Professor Sotirios G. Ziavras

A New-Generation Parallel Computer and its Performance Evaluation

S.G. Ziavras, H. Grebel, A.T. Chronopoulos, and F. Marcelli

ABSTRACT, Future Generation Computer Systems, 2000

An innovative design is proposed for an MIMD distributed shared-memory (DSM) parallel computer capable of

achieving gracious performance with technology expected to become feasible/viablein less than a decade.

This New Millennium Computing Point Design was chosen by NSF, DARPA, and NASA as having the potential to

deliver 100 TeraFLOPS and 1 PetaFLOPS performance by the year 2005 and 2007,

respectively. Its scalability guarantees a lifetime extending well into the next century.
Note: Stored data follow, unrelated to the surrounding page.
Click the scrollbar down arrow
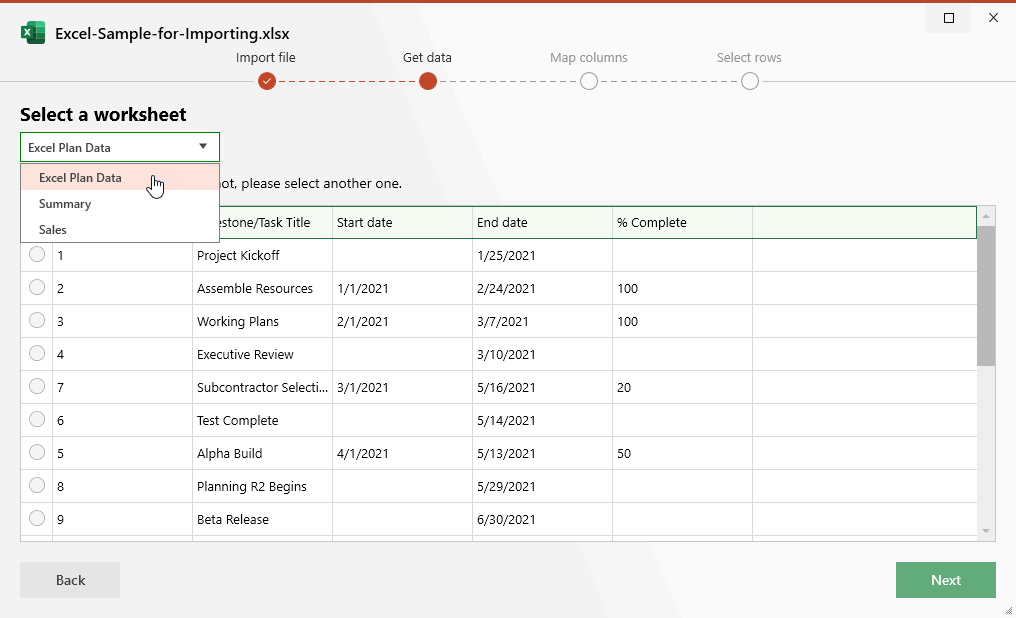Image resolution: width=1016 pixels, height=618 pixels. click(984, 531)
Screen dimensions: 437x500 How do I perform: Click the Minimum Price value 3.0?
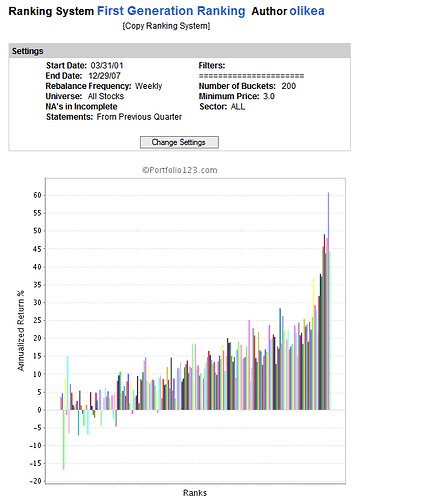(269, 96)
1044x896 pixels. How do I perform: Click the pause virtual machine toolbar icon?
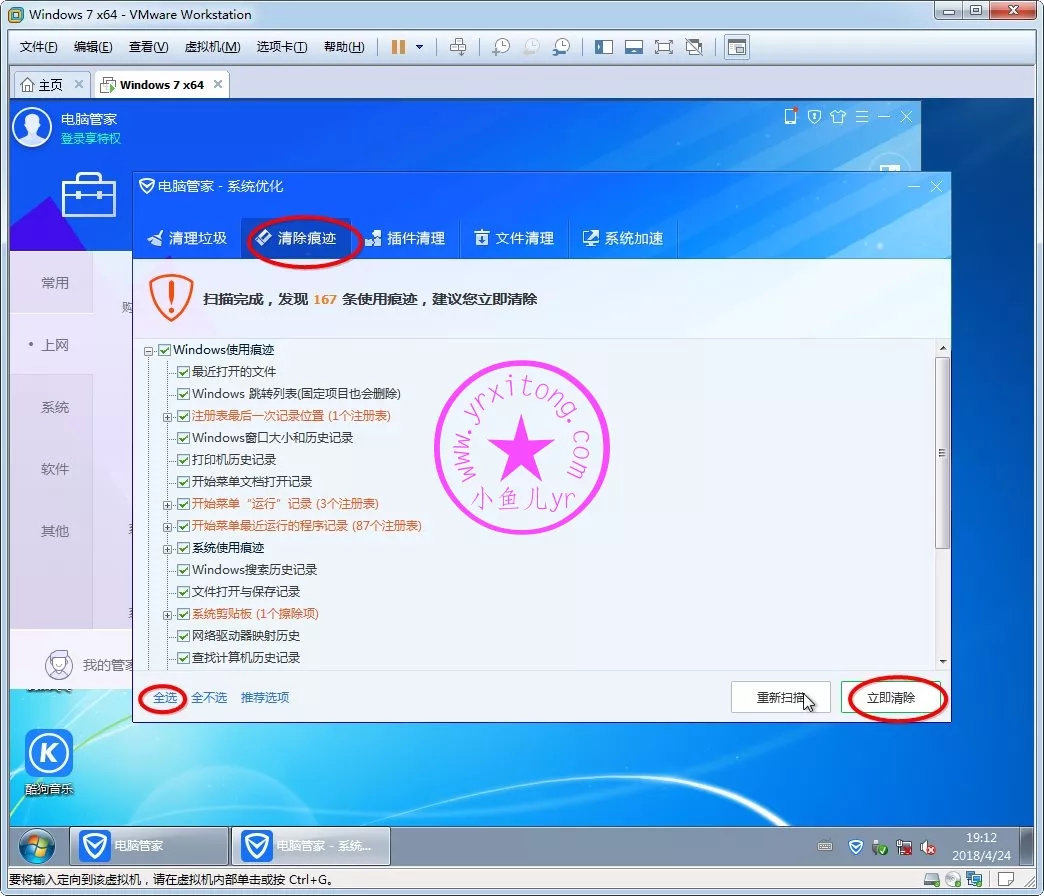tap(399, 46)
Our design takes advantage of free-space optical technologies, with simple guided-wave concepts, to produce a 1-D

building block (BB) that implements efficiently a large, fully-connected system of processors. Designing

fully-connected, large systems of electronic processors could be a very beneficial impact of optics on

massively-parallel processing. A 2-D structure is proposed for the complete system, where the

aforementioned 1-D BB is extended into two dimensions. This architecture behaves like

a 2-D generalized hypercube, which is characterized by outstanding performance and extremely high wiring

complexity that prohibits its electronics-only implementation. With readily available technology, a mesh of clear

plastic/glass bars in our design facilitate point-to-point bit-parallel transmissions

that utilize wavelength-division multiplexing (WDM) and follow dedicated optical paths.
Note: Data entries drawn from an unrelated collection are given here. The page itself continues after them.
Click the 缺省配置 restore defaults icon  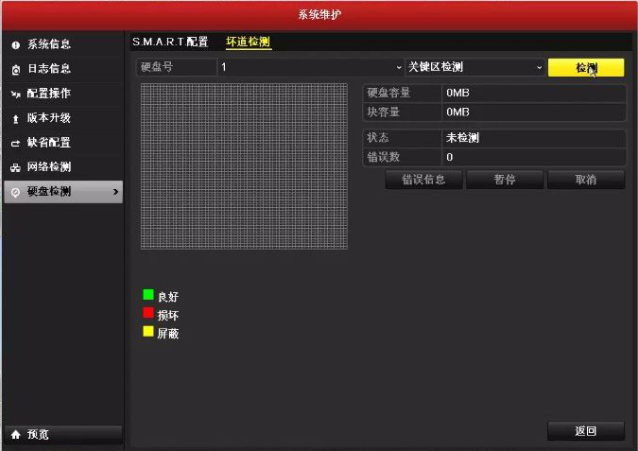point(15,143)
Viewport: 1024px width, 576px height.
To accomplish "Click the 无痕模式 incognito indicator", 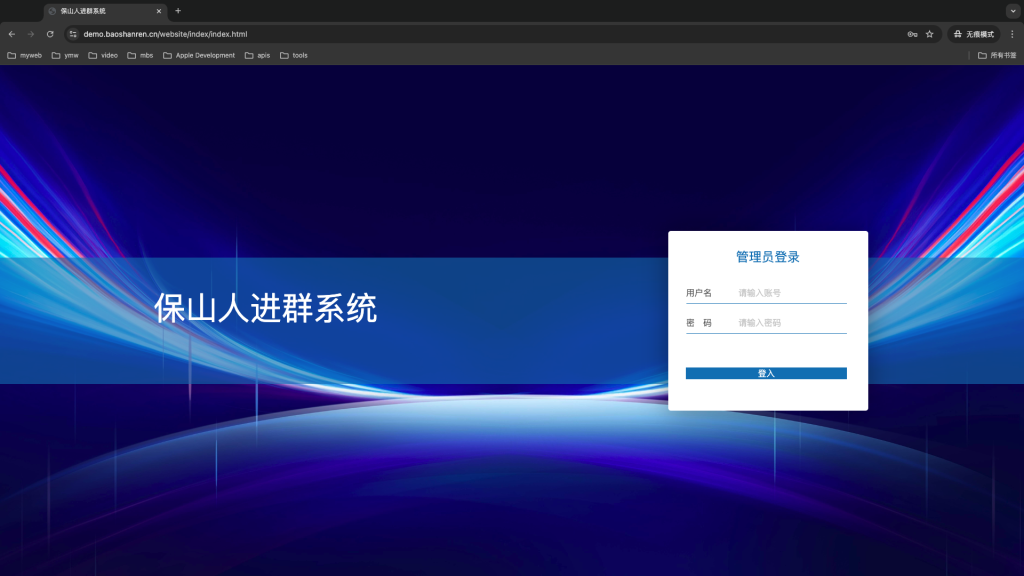I will click(973, 34).
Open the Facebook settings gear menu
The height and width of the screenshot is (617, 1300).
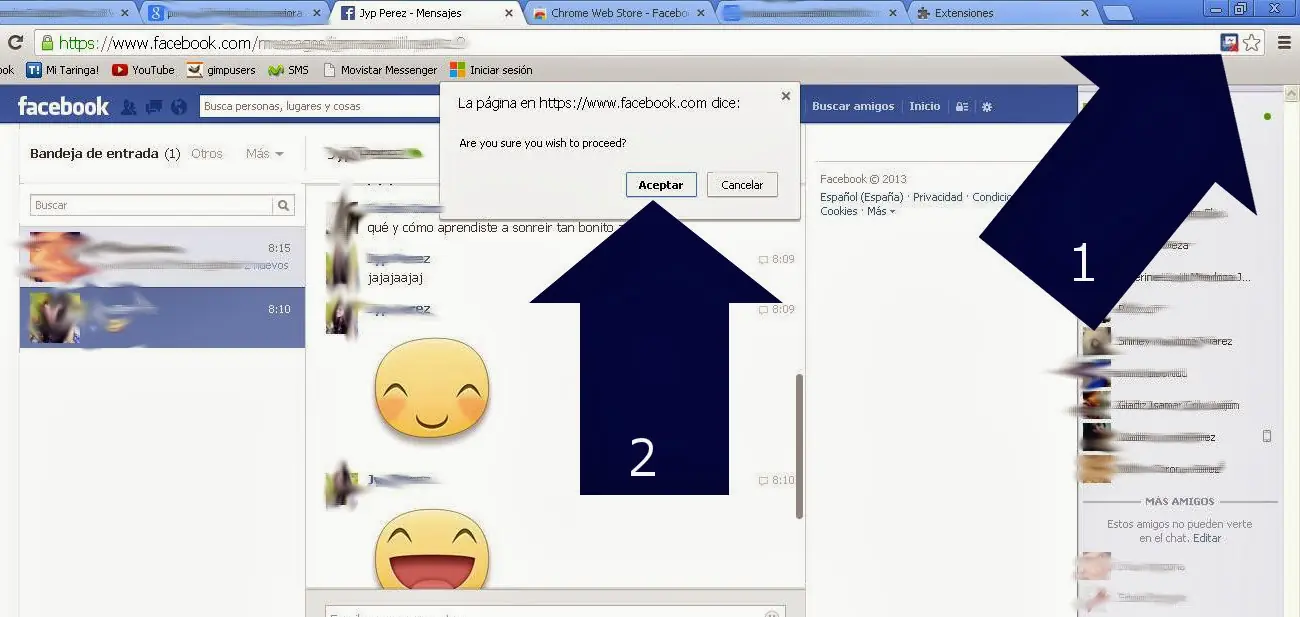[987, 107]
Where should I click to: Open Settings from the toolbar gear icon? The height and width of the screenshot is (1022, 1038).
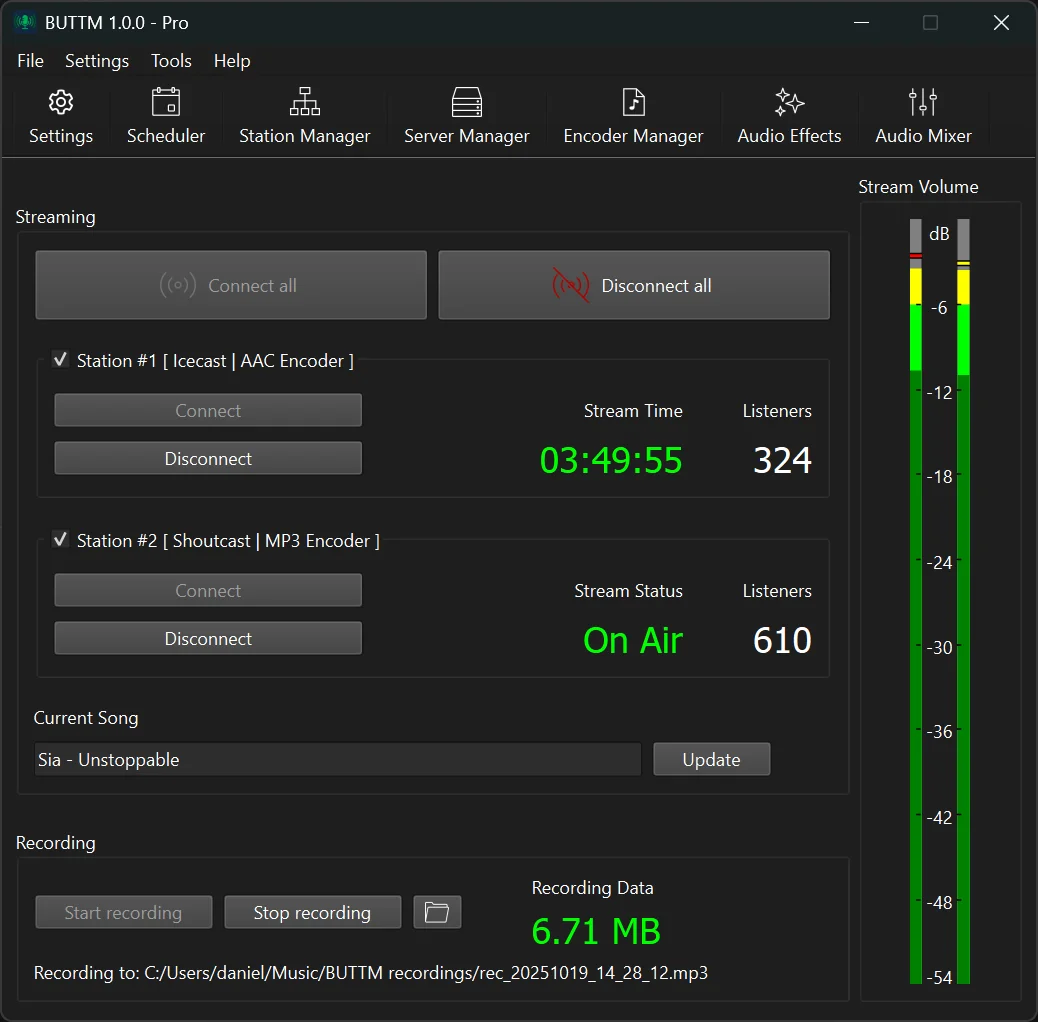[x=61, y=103]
Each processor is mounted on a card. Each card contains eight processors interconnected locally via an

electronic crossbar. Taking advantage of higher-speed optical technologies, all eight processors share the

same communications interface to the optical medium using time-division multiplexing (TDM). A case study for 100 TeraFLOPS

performance by the year 2005 is investigated in detail; the characteristics of chosen hardware components in the case study

conform to SIA (Semiconductor Industry Association) projections. An impressive property of our system is that its

bisection bandwidth matches, within an order of magnitude, the performance of its computation engine.

Performance results based on the implementation of various important algorithmic kernels show that

our design could have a tremendous, positive impact on massively-parallel computing.

2-D and 3-D implementations of our design could achieve gracious (i.e., sustained) PetaFLOPS performance before the end of the next decade.